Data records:
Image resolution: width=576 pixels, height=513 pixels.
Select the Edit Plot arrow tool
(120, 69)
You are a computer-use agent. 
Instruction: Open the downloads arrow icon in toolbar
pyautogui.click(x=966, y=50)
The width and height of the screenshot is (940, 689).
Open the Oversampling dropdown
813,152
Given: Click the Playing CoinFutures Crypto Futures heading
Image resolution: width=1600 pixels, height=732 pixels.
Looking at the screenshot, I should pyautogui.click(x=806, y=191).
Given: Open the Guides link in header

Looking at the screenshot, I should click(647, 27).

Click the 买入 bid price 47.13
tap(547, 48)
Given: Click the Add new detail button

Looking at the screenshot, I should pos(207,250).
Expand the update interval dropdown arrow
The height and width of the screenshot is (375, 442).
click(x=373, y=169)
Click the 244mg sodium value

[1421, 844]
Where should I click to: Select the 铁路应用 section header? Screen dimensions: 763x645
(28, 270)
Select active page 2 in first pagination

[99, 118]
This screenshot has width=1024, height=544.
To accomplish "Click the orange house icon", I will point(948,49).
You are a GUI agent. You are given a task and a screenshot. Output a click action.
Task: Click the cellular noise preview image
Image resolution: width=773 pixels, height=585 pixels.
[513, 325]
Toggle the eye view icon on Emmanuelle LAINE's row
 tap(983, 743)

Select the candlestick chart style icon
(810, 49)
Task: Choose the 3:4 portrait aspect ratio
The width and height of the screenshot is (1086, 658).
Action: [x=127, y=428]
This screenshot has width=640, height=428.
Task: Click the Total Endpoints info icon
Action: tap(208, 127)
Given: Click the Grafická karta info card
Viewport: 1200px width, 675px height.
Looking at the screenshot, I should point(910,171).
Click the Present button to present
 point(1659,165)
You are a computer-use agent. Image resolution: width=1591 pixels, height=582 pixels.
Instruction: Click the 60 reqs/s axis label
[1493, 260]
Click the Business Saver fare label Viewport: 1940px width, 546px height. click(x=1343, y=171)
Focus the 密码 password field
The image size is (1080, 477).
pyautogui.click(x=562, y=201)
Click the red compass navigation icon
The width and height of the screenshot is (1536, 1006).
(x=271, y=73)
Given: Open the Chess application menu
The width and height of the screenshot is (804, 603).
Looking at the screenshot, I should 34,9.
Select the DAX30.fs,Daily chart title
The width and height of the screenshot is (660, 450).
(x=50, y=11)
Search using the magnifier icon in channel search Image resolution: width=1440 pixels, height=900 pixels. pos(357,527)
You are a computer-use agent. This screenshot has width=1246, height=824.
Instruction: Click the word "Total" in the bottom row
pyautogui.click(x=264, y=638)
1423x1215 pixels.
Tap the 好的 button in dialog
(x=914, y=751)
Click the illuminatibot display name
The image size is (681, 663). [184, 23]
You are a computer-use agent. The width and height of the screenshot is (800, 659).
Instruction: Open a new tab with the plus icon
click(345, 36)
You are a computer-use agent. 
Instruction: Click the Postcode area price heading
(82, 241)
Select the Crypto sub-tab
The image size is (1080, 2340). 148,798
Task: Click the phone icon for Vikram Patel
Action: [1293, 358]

What you will do:
All of the entries above, written out exactly, make up the reply.

Answer to the exercise:
Image resolution: width=576 pixels, height=513 pixels.
Select the Edit Plot arrow tool
(120, 69)
You are a computer-use agent. 
Instruction: Open the downloads arrow icon in toolbar
pyautogui.click(x=966, y=50)
The width and height of the screenshot is (940, 689).
Open the Oversampling dropdown
813,152
Given: Click the Playing CoinFutures Crypto Futures heading
Image resolution: width=1600 pixels, height=732 pixels.
Looking at the screenshot, I should pyautogui.click(x=806, y=191).
Given: Open the Guides link in header

Looking at the screenshot, I should click(647, 27).

Click the 买入 bid price 47.13
tap(547, 48)
Given: Click the Add new detail button

Looking at the screenshot, I should pos(207,250).
Expand the update interval dropdown arrow
The height and width of the screenshot is (375, 442).
click(x=373, y=169)
Click the 244mg sodium value

[1421, 844]
Where should I click to: Select the 铁路应用 section header? Screen dimensions: 763x645
(28, 270)
Select active page 2 in first pagination

[99, 118]
This screenshot has width=1024, height=544.
To accomplish "Click the orange house icon", I will point(948,49).
You are a GUI agent. You are given a task and a screenshot. Output a click action.
Task: Click the cellular noise preview image
Image resolution: width=773 pixels, height=585 pixels.
[513, 325]
Toggle the eye view icon on Emmanuelle LAINE's row
 tap(983, 743)

Select the candlestick chart style icon
(810, 49)
Task: Choose the 3:4 portrait aspect ratio
The width and height of the screenshot is (1086, 658).
Action: [x=127, y=428]
This screenshot has width=640, height=428.
Task: Click the Total Endpoints info icon
Action: tap(208, 127)
Given: Click the Grafická karta info card
Viewport: 1200px width, 675px height.
Looking at the screenshot, I should point(910,171).
Click the Present button to present
 point(1659,165)
You are a computer-use agent. Image resolution: width=1591 pixels, height=582 pixels.
Instruction: Click the 60 reqs/s axis label
[1493, 260]
Click the Business Saver fare label Viewport: 1940px width, 546px height. click(x=1343, y=171)
Focus the 密码 password field
The image size is (1080, 477).
pyautogui.click(x=562, y=201)
Click the red compass navigation icon
The width and height of the screenshot is (1536, 1006).
(x=271, y=73)
Given: Open the Chess application menu
The width and height of the screenshot is (804, 603).
Looking at the screenshot, I should 34,9.
Select the DAX30.fs,Daily chart title
The width and height of the screenshot is (660, 450).
(x=50, y=11)
Search using the magnifier icon in channel search Image resolution: width=1440 pixels, height=900 pixels. pos(357,527)
You are a computer-use agent. This screenshot has width=1246, height=824.
Instruction: Click the word "Total" in the bottom row
pyautogui.click(x=264, y=638)
1423x1215 pixels.
Tap the 好的 button in dialog
(x=914, y=751)
Click the illuminatibot display name
The image size is (681, 663). [184, 23]
You are a computer-use agent. The width and height of the screenshot is (800, 659).
Instruction: Open a new tab with the plus icon
click(345, 36)
You are a computer-use agent. 
Instruction: Click the Postcode area price heading
(82, 241)
Select the Crypto sub-tab
The image size is (1080, 2340). 148,798
Task: Click the phone icon for Vikram Patel
Action: [1293, 358]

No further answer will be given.